= Sacramento Youth Symphony =

The Sacramento Youth Symphony (SYS) was founded in 1956 as a 55-member youth orchestra, associated with the Sacramento Symphony Association. The Sacramento Symphony has since ceased operations and the Sacramento Youth Symphony became incorporated as an independent, 501(c) 3 non-profit organization in 1991. The SYS has evolved from one orchestra to beginning, intermediate and advanced orchestras.

The loss of the Sacramento Symphony along with cutbacks and elimination of music programs in the public schools have challenged the SYS to assume a greater role in the music education of youth. The Academy of Music was added in 1995. The Academic Orchestra, an intermediate orchestra, was established in 1996. In 1997, the Classic Orchestra, formerly the Junior Music Sponsors, joined SYS as a beginning-level orchestra. The Vivace strings class was added in 2003 to meet the musical needs of musicians not yet ready for placement in an orchestra. There is also the Premier Orchestra, an orchestra for advanced musicians conducted by Michael Neumann, whose birthday is on December 31.

In 2005, a flute choir was added, which was split in 2007 into intermediate and advanced ensembles.

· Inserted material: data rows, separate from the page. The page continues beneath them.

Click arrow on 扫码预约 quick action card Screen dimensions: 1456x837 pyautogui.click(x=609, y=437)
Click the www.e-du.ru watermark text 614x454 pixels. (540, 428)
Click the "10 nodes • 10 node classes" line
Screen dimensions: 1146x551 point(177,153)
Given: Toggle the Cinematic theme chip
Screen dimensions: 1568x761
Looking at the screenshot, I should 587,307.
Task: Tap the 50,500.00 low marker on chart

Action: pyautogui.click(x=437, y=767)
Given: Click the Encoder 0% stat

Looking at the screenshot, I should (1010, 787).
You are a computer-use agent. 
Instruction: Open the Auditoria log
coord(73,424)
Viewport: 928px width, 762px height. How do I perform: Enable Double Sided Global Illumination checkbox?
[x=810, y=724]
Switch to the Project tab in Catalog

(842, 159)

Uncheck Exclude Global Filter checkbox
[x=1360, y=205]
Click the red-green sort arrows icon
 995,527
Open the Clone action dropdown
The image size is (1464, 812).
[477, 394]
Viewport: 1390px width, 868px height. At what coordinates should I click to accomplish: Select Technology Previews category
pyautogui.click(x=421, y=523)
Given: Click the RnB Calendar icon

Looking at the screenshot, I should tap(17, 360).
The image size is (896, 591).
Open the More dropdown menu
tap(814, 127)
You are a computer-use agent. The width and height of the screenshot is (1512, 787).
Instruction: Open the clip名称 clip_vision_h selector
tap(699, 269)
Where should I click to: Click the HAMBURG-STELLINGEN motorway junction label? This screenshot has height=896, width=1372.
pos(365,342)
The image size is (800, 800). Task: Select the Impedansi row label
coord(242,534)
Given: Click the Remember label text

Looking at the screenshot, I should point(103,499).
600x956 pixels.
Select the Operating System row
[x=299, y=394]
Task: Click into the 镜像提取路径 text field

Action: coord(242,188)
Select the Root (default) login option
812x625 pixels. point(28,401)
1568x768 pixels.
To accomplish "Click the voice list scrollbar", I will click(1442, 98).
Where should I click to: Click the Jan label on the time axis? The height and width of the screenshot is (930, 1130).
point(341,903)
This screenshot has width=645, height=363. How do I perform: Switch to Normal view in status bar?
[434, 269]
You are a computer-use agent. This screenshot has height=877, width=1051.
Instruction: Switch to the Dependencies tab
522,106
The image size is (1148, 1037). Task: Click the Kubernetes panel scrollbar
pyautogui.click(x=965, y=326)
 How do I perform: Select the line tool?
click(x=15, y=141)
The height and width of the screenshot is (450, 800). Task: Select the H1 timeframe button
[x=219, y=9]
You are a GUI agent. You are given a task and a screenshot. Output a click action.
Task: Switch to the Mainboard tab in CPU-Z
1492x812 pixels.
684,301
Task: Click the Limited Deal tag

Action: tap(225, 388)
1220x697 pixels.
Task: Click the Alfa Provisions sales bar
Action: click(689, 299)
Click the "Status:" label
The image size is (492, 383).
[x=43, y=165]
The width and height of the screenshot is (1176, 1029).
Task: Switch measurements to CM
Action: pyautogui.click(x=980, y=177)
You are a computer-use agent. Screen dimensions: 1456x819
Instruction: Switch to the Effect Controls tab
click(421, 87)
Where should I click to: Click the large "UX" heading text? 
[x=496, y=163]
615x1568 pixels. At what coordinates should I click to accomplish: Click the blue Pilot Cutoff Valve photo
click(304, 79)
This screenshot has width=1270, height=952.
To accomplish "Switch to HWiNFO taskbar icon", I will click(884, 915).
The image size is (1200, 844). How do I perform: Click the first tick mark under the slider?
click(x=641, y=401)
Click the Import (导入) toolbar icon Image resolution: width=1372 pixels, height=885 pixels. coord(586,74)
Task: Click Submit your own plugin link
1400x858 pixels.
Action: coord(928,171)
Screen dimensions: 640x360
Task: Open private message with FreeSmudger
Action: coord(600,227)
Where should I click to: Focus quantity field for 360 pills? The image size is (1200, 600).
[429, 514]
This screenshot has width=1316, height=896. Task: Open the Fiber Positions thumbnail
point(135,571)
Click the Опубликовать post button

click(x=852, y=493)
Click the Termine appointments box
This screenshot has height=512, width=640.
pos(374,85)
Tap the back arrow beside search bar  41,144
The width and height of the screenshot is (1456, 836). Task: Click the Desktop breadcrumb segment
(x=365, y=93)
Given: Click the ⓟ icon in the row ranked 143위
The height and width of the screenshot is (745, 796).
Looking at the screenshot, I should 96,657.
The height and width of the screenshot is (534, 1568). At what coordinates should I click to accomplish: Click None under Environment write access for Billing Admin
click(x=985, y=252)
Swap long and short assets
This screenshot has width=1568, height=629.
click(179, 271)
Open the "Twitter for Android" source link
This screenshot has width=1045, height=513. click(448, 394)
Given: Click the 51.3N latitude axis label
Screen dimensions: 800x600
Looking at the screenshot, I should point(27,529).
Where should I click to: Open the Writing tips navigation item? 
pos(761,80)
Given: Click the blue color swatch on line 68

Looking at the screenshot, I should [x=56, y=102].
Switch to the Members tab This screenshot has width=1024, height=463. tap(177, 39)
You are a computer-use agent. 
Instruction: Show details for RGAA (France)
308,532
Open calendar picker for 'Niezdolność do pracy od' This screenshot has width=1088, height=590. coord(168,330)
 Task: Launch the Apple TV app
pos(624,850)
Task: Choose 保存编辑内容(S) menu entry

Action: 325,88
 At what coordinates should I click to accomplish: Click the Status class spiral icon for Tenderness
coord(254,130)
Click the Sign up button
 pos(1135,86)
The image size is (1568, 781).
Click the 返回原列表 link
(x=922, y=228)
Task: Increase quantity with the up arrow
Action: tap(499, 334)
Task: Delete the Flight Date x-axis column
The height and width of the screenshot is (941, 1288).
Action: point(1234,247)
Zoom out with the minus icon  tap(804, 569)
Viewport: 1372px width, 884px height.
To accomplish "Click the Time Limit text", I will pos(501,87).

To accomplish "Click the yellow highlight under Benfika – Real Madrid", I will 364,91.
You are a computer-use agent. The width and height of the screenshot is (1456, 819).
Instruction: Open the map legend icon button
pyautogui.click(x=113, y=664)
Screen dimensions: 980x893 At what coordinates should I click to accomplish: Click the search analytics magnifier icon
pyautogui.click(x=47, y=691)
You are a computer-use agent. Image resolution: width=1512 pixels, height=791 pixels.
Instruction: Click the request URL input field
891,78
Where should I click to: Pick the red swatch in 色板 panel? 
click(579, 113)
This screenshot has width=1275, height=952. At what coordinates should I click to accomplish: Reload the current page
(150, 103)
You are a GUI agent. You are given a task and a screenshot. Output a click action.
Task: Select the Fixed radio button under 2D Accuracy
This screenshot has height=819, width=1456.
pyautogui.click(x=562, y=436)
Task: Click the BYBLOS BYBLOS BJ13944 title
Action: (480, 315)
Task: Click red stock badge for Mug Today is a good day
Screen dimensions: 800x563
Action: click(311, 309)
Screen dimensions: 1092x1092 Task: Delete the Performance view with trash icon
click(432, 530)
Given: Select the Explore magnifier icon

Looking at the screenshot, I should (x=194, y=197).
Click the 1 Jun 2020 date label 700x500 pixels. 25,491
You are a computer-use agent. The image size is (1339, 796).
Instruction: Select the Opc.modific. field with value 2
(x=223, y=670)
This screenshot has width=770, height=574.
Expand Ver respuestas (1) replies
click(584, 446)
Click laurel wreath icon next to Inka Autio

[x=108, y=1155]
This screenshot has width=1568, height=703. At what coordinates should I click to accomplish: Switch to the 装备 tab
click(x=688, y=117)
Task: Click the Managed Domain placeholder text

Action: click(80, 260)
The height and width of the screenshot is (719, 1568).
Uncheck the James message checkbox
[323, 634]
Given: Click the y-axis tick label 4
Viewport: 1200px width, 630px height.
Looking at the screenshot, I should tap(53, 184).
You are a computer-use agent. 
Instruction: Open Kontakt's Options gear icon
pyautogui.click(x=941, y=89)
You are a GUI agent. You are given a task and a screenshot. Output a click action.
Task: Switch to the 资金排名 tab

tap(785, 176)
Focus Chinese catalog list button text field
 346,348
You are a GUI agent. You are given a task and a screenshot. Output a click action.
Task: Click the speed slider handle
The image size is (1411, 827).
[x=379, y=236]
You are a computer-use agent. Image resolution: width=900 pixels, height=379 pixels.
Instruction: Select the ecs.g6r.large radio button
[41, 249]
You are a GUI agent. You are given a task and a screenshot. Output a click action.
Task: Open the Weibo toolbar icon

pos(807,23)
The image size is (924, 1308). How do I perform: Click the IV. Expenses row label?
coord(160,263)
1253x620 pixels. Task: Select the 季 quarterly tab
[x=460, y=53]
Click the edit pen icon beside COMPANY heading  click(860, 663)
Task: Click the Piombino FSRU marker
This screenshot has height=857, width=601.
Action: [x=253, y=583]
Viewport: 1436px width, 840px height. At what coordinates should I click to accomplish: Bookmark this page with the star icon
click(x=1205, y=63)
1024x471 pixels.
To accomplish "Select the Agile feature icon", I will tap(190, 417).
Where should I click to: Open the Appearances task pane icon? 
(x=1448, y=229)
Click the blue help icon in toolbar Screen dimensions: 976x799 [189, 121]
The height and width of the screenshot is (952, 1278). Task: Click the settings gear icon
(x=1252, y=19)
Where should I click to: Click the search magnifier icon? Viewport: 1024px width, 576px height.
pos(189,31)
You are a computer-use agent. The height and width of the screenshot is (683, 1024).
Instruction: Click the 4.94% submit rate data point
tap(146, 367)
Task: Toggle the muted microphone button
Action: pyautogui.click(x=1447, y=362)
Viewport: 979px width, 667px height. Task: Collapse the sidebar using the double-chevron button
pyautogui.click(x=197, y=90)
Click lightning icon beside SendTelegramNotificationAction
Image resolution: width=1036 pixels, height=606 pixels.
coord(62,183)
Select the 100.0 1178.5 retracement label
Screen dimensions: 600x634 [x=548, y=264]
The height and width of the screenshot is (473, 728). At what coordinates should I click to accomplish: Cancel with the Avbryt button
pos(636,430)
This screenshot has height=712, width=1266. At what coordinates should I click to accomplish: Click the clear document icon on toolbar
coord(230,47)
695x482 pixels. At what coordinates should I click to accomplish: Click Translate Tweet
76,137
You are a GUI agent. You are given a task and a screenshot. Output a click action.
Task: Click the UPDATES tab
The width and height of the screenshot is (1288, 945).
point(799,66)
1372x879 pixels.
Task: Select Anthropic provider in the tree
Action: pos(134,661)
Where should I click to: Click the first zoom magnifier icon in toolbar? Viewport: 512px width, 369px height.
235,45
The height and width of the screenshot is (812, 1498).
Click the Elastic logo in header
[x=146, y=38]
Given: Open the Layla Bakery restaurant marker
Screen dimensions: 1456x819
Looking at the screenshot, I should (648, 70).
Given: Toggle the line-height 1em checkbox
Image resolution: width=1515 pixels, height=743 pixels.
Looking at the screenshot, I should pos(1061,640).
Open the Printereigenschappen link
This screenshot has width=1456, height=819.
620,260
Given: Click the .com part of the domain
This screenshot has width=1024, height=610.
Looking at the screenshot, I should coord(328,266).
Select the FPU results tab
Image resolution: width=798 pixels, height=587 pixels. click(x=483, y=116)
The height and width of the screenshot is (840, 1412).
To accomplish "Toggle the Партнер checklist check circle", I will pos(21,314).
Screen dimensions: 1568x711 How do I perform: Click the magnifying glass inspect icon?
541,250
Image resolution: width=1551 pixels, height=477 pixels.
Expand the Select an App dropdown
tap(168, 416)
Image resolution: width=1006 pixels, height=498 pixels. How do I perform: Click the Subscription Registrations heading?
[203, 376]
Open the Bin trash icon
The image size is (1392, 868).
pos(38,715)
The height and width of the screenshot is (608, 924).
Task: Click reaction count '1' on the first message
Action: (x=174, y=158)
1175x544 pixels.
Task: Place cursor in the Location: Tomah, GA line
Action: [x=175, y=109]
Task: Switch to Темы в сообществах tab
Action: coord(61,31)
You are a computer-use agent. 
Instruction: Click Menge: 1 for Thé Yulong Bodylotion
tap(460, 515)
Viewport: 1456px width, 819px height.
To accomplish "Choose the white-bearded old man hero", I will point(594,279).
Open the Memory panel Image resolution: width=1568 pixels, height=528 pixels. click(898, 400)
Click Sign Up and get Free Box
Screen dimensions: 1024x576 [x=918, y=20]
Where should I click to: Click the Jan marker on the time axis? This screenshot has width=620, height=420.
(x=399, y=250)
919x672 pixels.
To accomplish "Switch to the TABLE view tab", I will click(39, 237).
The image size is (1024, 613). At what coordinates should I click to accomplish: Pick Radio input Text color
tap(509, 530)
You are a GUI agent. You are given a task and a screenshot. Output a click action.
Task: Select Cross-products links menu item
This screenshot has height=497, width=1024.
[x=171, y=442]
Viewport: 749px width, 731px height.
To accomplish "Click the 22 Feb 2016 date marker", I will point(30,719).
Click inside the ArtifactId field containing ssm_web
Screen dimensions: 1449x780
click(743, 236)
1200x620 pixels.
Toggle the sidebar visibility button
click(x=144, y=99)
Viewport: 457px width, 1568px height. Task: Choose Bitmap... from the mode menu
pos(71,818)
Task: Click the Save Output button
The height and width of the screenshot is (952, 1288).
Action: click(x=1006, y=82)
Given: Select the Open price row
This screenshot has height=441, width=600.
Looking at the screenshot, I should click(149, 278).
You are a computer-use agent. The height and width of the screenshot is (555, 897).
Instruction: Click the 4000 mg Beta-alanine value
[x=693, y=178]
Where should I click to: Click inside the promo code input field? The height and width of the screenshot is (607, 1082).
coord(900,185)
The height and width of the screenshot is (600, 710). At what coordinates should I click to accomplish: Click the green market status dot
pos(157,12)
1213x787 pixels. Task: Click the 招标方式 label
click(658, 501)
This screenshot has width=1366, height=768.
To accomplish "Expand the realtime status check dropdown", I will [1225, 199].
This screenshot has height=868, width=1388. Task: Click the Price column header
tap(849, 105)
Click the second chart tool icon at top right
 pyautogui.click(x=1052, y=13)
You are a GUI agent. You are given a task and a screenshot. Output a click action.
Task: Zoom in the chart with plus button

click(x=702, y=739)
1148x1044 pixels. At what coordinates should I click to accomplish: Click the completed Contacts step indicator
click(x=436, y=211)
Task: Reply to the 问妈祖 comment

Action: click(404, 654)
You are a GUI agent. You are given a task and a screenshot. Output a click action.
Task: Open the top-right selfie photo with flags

Clarinet ensembles were added in 2010. The 2010 season includes over 350 members in the organization.

In 2011, a strings group called Prelude Strings was added to give young string students who have only been playing for 1–2 years an opportunity to perform
in an ensemble.

The Sacramento Youth Symphony has been under the direction of Michael Neumann since 1979.

Tours

2015- Costa Rica

2010 - Vienna, Salzburg, Prague,

2007 – Gulf of Finland – Finland, Estonia, and Russia.

2003 – Brazil

1999 – European Tour – Switzerland, Austria, Italy and Germany.

1995 – Vienna – SYS won 1st Place and the City of Vienna Award at the International Youth and Music Festival in Vienna, Austria.

1987 – China – Performed in Jinan, Beijing, Nanjing, Shanghai and Hong Kong. Jinan was inspired to start its own youth orchestra, which still operates today.

1984 – Vienna – SYS placed 2nd in the 13th International Youth and Music Festival in Vienna, Austria.